En résumé, la stratégie "smart" de Rio repose sur 3 objectifs principaux :
- En premier lieu, la gestion des crises ou des grands événements : risques de glissements de terrain comme on l'a vu, mais aussi grandes manifestations (depuis 2010, Rio a déjà à son actif des JMJ et une Coupe du Monde, et bientôt des Jeux Olympiques), émeutes (l'actualité récente du Brésil a montré que ce n'est pas un cas de figure théorique...), épidémies... Le centre des opérations permet notamment une coordination efficace des services de sécurité et de secours (polices, pompiers, hôpitaux...) et une assistance à la gestion des mouvements de foule.
- En second lieu, l'optimisation au quotidien des services publics : par exemple, l'entreprise publique locale en charge des déchets peut optimiser en temps réel le trajet de ses camions de collecte pour éviter les bouchons et ainsi économiser à la fois de l'argent et du CO2.
- Enfin, la redescente en temps réel d'informations vers le grand public, dans un format simple et efficace : des SMS (si on est inscrit au service) alertent sur les risques (en plus des sirènes bien sûr en cas de risques graves) ; une équipe de journalistes alimente en temps réel un compte Twitter pour informer des embouteillages, des manifestations du jour, etc.

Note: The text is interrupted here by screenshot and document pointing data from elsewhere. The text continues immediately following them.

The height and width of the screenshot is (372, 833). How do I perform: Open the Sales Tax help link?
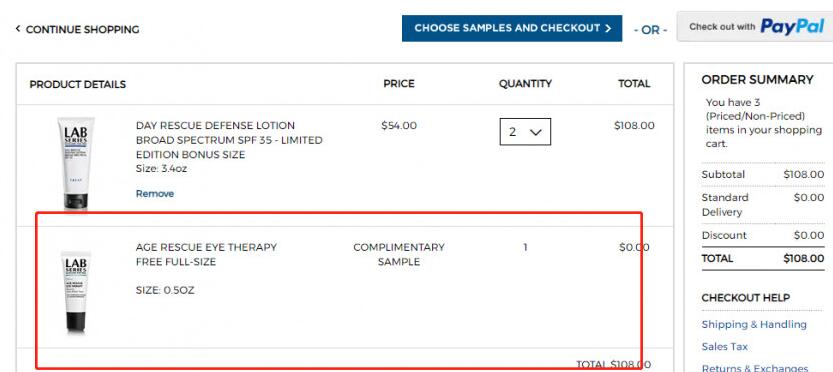point(724,346)
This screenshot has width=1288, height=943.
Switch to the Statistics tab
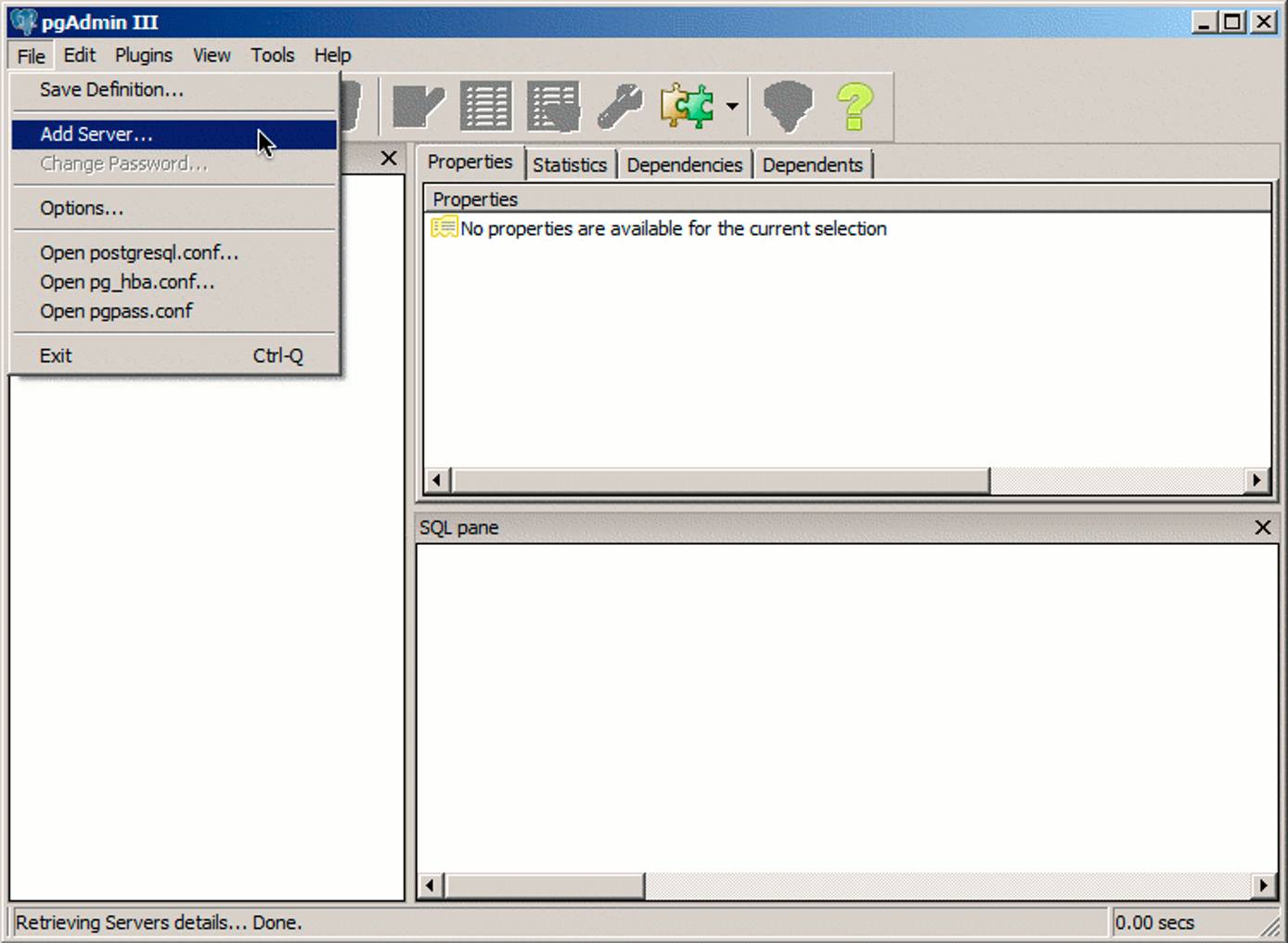coord(570,164)
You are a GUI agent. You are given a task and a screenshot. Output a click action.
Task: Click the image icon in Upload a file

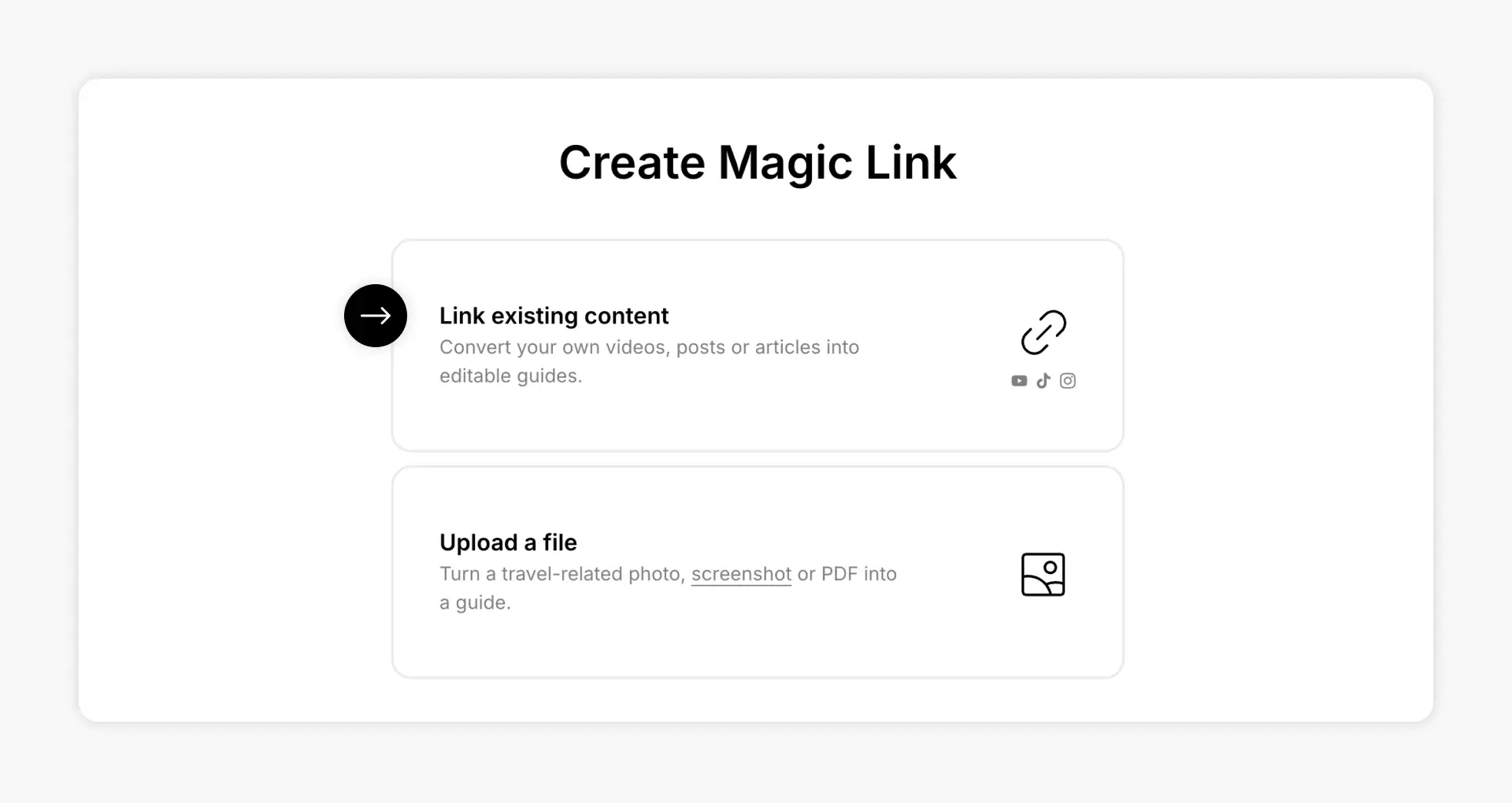[x=1043, y=575]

On le voit, c'est avant tout une stratégie de résilience des services publics qui est à l'œuvre, mais une stratégie très "descendante" : les citoyens bénéficient de services publics optimisés et d'informations à jour en temps réel, mais ils ne font remonter aucune information au système et ne contribuent pas activement à son intelligence.